___ Texto de la página ___
La Habana, Cuba. – No es un secreto que el país vive horas tensas. La economía, que arrastra sus propios y viejos problemas, ha sufrido el doble golpe de un bloqueo arreciado y de una pandemia mortal.
Con una alta dependencia de las importaciones, la nación hace malabares para lograr un mínimo de abastecimientos, sobre todo de productos esenciales o de primera necesidad. Sin embargo, ni los dineros alcanzan, ni el entorno internacional facilita las compras, lo que hace evidente el desabastecimiento.
A esas carencias se ha sumado un fenómeno de compras compulsivas que también acentúa las carencias. Pero lo peor es la proliferación de revendedores y coleros, una verdadera plaga convertida en figuras protagónicas en el retablo social de las tiendas cubanas, en cuyos portales campean por su respeto en detrimento de la mayoría.
Un puño unido
El año pasado, el gobierno arrancó de cuajo la mala hierba de la reventa que florecía ante las tiendas de materiales de la construcción, los llamados Rastros.
___ Datos proporcionados ___
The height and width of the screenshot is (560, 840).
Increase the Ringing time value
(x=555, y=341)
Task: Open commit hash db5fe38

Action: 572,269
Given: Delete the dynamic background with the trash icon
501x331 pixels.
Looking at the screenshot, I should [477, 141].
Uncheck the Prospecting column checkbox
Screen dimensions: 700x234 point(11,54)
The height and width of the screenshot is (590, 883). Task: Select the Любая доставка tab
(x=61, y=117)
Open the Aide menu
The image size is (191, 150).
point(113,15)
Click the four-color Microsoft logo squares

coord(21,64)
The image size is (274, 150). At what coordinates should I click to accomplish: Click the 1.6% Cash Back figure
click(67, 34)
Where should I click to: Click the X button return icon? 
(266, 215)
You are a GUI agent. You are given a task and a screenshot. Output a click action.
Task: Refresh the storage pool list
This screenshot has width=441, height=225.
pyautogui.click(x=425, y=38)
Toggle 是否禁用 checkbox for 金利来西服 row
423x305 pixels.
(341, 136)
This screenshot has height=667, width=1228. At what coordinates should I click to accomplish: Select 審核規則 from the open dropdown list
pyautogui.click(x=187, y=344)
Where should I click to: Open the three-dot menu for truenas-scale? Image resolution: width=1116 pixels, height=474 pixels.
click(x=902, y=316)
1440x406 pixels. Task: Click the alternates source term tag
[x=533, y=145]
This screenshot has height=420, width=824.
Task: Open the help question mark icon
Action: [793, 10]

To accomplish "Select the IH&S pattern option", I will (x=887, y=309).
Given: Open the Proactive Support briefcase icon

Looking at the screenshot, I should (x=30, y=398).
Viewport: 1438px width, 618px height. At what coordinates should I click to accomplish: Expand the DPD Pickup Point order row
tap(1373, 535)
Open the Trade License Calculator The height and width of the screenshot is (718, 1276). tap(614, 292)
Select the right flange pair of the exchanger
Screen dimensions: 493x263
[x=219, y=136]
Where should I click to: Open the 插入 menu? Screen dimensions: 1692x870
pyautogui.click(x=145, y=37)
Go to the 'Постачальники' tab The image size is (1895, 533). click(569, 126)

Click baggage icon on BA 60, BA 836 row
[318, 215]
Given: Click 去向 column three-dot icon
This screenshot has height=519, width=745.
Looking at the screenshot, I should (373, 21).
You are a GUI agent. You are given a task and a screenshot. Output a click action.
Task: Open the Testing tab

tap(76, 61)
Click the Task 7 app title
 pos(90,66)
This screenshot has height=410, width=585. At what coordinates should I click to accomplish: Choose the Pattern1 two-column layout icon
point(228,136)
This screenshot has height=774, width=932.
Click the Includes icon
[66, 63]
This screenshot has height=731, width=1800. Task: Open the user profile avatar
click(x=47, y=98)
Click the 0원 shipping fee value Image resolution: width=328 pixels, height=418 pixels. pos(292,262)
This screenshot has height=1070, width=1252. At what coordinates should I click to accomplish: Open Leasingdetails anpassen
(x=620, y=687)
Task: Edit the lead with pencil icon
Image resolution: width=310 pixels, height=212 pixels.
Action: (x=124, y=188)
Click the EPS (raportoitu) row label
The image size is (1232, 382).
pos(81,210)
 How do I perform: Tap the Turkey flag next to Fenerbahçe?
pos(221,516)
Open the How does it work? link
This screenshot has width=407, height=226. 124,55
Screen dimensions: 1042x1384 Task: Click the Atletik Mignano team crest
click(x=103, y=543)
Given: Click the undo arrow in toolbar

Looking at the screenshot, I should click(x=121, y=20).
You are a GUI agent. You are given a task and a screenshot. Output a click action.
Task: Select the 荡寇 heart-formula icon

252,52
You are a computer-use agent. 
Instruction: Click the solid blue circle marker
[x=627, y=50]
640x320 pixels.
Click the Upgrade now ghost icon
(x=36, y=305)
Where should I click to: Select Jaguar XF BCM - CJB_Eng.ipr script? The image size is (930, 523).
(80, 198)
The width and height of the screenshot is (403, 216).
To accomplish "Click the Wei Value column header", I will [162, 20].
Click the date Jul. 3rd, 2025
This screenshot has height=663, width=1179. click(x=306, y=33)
___
■ Trabajo requerido: Reproduce sin cambios el fragmento del texto sobre el desabastecimiento en Cuba que va desde "La Habana, Cuba." hasta "evidente el desabastecimiento.". Las líneas no tienen relación con el texto sobre el desabastecimiento en Cuba.

■ Respuesta:
La Habana, Cuba. – No es un secreto que el país vive horas tensas. La economía, que arrastra sus propios y viejos problemas, ha sufrido el doble golpe de un bloqueo arreciado y de una pandemia mortal.
Con una alta dependencia de las importaciones, la nación hace malabares para lograr un mínimo de abastecimientos, sobre todo de productos esenciales o de primera necesidad. Sin embargo, ni los dineros alcanzan, ni el entorno internacional facilita las compras, lo que hace evidente el desabastecimiento.